Day 1 Afternoon: I see Gary Fedder’s still in the spirit of things this afternoon, walking around wearing a Black Bart kind of hat. With the poster session open there’s steady traffic through the exhibit area, and I make a connection with MIG activities for a couple of attendees from the Northeast. People are saying, “Why are you at Transducers when you don’t actively make MEMS?” and we say we’re here because Transducers is a bridge between what the younger students are showing in the papers and posters they have up and what we want to put in our commercial products. I invite my visitors to MEMS Executive Congress 2009, and promise that even though MEC is in Sonoma it’ll look like work because our social event is hiking up Sonoma Mountain. In the rain, most likely.
They say they’ll take a look.
Off to the Denver Museum of Nature & Science tonight for a social program that includes Egyptian Mummies, North American Indian Culture, Dinosaurs, and …
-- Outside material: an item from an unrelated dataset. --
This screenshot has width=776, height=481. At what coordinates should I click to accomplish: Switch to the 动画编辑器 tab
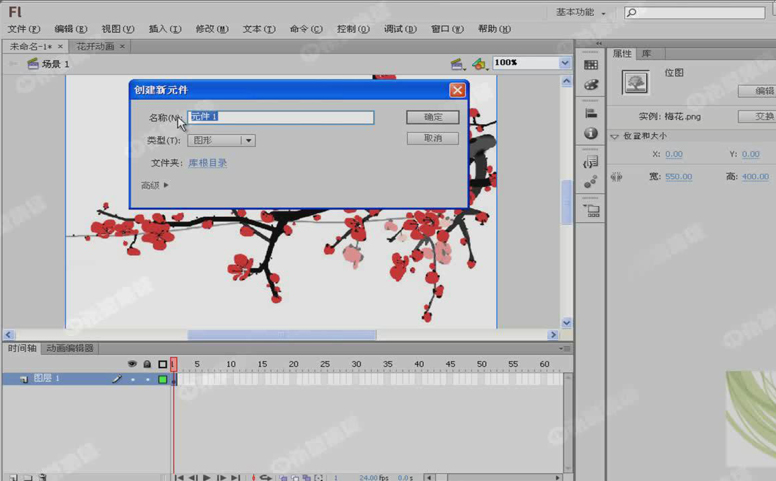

Day 1 Morning: I take the elevator down to the opening reception; it’s 6:00pm, the bar’s been open for an hour, and the sound of a great party is heard even before the elevator doors open. Many attendees in Western spirit, meaning clothes, hats, and badges, the last of which are worn by Transducers volunteers Joe Brown, Roger Grace, and Kurt Petersen. A ten-gallon-hats-off to these tres hombres and their enthusiastic promotional activities on behalf of Transducers 2009. It worked!
It was F. Scott Fitzgerald who said “There are no second acts in American lives,” but apparently there are second acts in the lives of Tegal tools. Ran into some colleagues from Japan last night doing MEMS-based ESD protection devices. Turns out they also have energy harvesting programs going with PZT films, and that the same Tegal etch tool that had been used in FRAM development all those years ago is now finding a second act, in piezoelectric MEMS.
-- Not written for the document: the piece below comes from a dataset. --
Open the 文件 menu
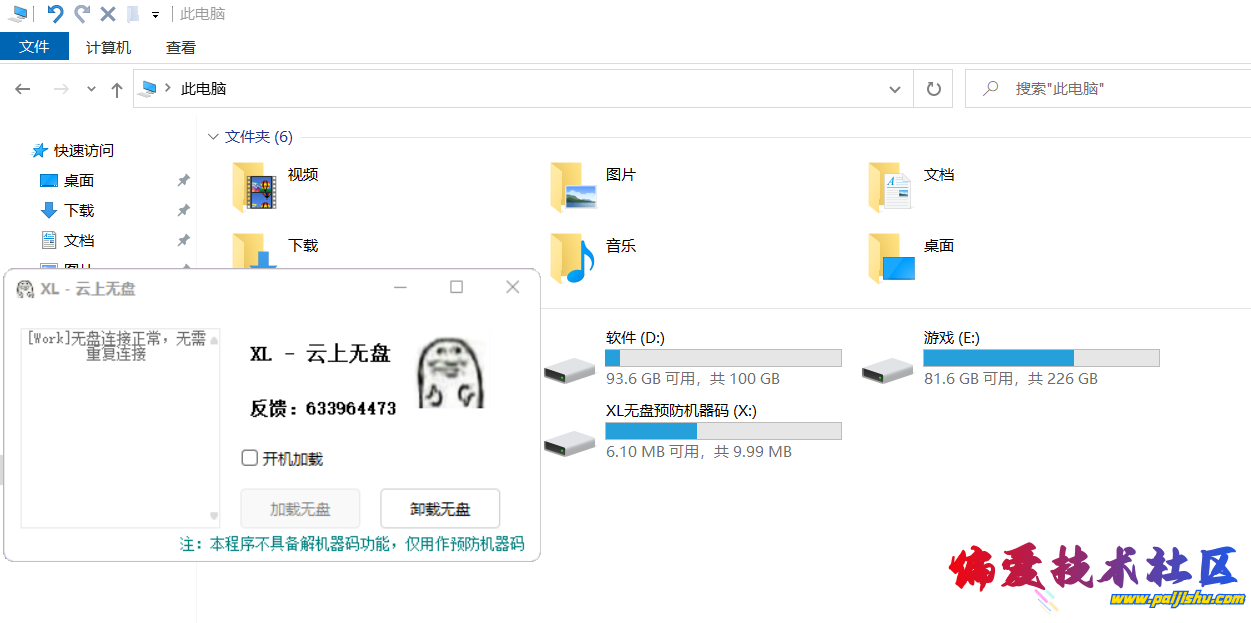click(x=34, y=46)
I count at least four ways to accessorize with the bright yellow Transducers 2009 bandanas I see everywhere at the party. What a great giveaway.
It can be a little cool between competitors in the device and equipment businesses, but there is a large, warm, mixed group of Cal – Cornell – Penn – MIT members comparing notes on topics like AlN, Women in MEMS, moving to Cambridge, and the weather in Ithaca. I know all of us on the business side have been watching travel budgets this year, but just a sample of the dynamic energy radiating from this party makes it clear there’s nothing like being here in person. Wasn’t it Woody Allen who said “80% of life is just showing up?”
From San Francisco to Denver: A surprise of fresh snow high on the summer peaks in basin-and-range territory Nevada. Reading Wallace Stegner short stories on the plane, Stegner a Western author, but Stegner’s West arcs from Salt Lake to Montana, up to the Canadian border, and then out to Almaden and Los Gatos, CA, by coming down through the Pacific Northwest. Denver goes missing. Which writers then for here? Willa Cather (The Song Of The Lark) captures some of Colorado, but I decide it’s really got to be Kerouac. His West ends in either Big Sur or North Beach, having started somewhere in the Denver train yards, hopping a freight while the bulls weren’t looking.
Gritty ride in from the freeway to the Sheraton, and maybe that is Dean Moriarty’s father looking out from the peeling casement window in one of the railroad flop houses I see before reaching the hotel. My Super Shuttle companion is here for Transducers 2009 too; he’s into microfluidics. “What’s interesting in microfluidics these days?” I ask. “It’s hard to make money” is the reply.
A lot of that seems to be going around. “Business has been like a faucet, running wide-open and then suddenly turned-off,” says another voice from the floor.
“Belly-up to the bar” cocktail hour tonight may help. More later.